Aku tak bisa menahan senyum. Setelah kematian saudara perempuannya, Skuld, jarang sekali aku melihat wajah ceria Verdandi.
Kemudian Kellibey menyela dengan suara keras.
“Seperti yang kau tahu, Ash!”
“Ya…?”
“Di terowongan bawah tanah, kami para kurcaci lebih cepat daripada ras lainnya!”
“Hah…”
“Dan karena ruang bawah tanah Kerajaan Danau berada di bawah tanah, seperti terowongan, para kurcaci akan lebih cepat daripada para elf!”

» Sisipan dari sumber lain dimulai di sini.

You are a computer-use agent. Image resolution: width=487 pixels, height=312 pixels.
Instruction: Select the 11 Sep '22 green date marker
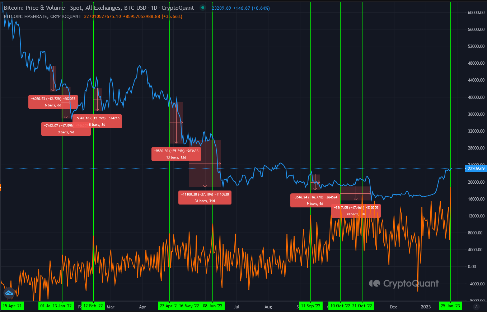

Seketika itu juga, Verdandi dan Kellibey mulai saling tatap muka.
Persaingan klasik antara elf dan kurcaci. Oh…
Wajah Kellibey juga tampak jauh lebih cerah sekarang. Jadi saya merasa sedikit lebih lega.

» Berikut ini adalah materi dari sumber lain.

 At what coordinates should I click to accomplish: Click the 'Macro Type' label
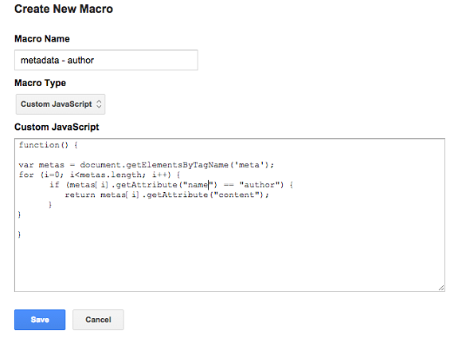click(41, 83)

Namun, tak ada waktu untuk mengagumi. Para pahlawan lainnya pun maju untuk memamerkan kecepatan mereka.
“Kapten, sertakan saya!”
Kuilan, yang telah melepaskan semua bulu serigalanya dan sepenuhnya berubah menjadi manusia, melompat keluar.
“Saya belum pernah kalah dalam lomba lari jarak pendek sejak saya masih muda!”

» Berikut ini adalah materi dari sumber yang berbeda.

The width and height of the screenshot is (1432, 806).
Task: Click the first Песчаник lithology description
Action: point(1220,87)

“Bagaimana dengan hubungan jarak jauh?”
“Kau menyentuh titik sensitif… Ugh…”
Kuilan langsung menyusut.
Dengan statistik stamina 5, dia tidak mungkin kuat dalam lari jarak jauh. Hmm, tapi dia pasti cepat dalam jarak pendek…
Selanjutnya, sang Guru Menara Gading, Dearmudin, secara halus menyampaikan argumennya.
“Aku sudah tua, tapi…”
“Ya.”
“Tapi aku masih sangat lincah untuk usiaku, kan?”
“Ya.”
“Yang lebih penting lagi, kau tahu? Aku bisa terbang. Sangat cepat?”
Penyihir tua itu mengibaskan jubahnya dengan bangga.
Benar, dia adalah seorang tetua yang bisa terbang…
Dan dia dapat menyediakan penerbangan massal untuk sekutu. Dia sangat cocok dengan konsep misi pengintaian ini.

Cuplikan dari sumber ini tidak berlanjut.